These are wonderful memories, Betty. I was just a year older when I lost my dad and have often thought the same thing...I wish he would have known the rest of his family, and they, him.

We are blessed to have good thoughts of our dads. Happy Father's Day!

Sister--Three said...

I am sure many folks counted on your Dad...not just his family...he held many a hand and eased their hurts. What a special guy. Love is what makes Dad's special. You Dad seemed to feel a great responsibility.

The 4th Sister said...

My Father has been dead almost 20 years and I still miss him terribly. I spoke to a psychologists about that one time because I think it is so strange to miss him so much. The psychologists said this was normal; she was probably more nuts than me. I would just give anything to have another day with him.

her indoors said...

Betty that was lovely, it is sad when we lose our parents, but the memories we have are so precious and to be able to share them is wonderful, thank you

Kell said...

You still have many great memories even though you were so young when you lost him. I feel like I know him a little better now.

Nancy said...

Betty,

I know this is off subject but could you tell us whether it is worth the trip from New York or Philadelphia to Little Rock to visit the Clinton Library.
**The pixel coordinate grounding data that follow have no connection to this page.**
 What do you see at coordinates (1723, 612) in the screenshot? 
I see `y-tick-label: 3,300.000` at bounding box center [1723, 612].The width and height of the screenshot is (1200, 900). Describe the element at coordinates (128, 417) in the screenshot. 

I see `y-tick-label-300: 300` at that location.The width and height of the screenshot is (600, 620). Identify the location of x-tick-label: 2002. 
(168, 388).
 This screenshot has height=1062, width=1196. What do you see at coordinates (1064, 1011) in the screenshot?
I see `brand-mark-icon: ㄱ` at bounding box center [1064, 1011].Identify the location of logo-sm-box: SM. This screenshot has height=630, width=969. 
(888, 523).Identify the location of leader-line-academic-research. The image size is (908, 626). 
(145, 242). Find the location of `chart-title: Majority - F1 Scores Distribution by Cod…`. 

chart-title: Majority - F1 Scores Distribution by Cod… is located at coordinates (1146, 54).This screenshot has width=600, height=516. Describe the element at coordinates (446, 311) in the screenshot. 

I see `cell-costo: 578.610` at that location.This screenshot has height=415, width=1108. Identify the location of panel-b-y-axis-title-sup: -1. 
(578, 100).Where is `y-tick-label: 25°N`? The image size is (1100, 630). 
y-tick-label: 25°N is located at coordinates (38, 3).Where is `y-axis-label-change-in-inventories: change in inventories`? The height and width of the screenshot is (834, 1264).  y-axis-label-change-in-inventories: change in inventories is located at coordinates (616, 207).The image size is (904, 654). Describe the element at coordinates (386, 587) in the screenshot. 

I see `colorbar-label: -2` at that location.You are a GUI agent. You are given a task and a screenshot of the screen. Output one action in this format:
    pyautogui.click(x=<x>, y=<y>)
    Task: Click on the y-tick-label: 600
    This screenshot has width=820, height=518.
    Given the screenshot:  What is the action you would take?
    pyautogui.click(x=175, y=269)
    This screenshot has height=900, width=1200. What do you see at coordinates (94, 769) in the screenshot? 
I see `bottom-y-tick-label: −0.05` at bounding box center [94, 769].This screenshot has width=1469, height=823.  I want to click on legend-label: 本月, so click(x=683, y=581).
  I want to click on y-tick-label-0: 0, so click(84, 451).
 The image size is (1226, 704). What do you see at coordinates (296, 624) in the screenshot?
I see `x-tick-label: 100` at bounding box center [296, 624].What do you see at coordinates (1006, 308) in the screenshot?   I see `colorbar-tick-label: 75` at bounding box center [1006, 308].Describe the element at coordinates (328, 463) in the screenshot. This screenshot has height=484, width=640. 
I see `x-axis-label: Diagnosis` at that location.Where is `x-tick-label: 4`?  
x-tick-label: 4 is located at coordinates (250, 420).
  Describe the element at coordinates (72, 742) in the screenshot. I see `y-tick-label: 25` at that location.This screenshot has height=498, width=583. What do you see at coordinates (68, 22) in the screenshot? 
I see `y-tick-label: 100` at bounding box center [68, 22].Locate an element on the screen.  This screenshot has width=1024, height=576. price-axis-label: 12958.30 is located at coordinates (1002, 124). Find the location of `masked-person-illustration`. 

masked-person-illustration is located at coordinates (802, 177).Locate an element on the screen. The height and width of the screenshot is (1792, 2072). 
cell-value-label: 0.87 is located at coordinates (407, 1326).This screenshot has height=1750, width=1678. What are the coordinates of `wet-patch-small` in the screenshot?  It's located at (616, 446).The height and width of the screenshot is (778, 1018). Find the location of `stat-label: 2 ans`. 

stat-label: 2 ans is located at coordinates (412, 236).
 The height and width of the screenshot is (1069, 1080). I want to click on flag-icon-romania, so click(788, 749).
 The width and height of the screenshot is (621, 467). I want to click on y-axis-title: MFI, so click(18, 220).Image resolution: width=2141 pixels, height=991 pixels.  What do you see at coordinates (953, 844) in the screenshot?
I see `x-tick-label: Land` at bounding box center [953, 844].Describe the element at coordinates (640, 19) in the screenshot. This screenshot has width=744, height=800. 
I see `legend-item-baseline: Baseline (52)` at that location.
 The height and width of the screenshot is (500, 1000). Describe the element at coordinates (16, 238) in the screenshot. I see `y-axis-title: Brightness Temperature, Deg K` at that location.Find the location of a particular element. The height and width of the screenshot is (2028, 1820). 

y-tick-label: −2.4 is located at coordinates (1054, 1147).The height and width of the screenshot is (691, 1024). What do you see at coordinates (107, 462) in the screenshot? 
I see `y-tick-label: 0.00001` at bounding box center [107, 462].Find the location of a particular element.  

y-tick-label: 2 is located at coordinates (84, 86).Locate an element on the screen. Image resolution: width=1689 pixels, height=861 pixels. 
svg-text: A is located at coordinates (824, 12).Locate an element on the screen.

Please tell us your impressions of the Library.

Thanks!

Betty said...

Nancy: I haven't been to the Clinton Library, but my son has and he says it's awesome, and friends of mine agree. I think Little Rock itself is worth a trip, but then I'm biased. It's my home town. lol

nancy said...

Hello Betty,

I have been in Little Rock and agree that the city alone would be worth the trip,and thanks for your son and your friend's favorable review.

I hope to visit the library this year.

susan said...

Oh Betty, what wonderful memories you have of your father. Thank you for sharing them...

John said...

Lovely memories. 'Spoiled rotten'. That's what dads are for.

Newt said...

That was wonderful. I'm a little teary eyed. Your memories of your father are wonderful and special, and I'm so glad you shared. I wish I could have met him. My dad is sitting right next to me while I type this. I am very thankful to have him in my life. He is my hero.

Arkansas Songbird said...

Oh, Betty, that was beautiful.

Patsy said...

You had a wonderful father! I am so glad that you have all of those memories to remember him by. You will always miss him, no matter how old you get.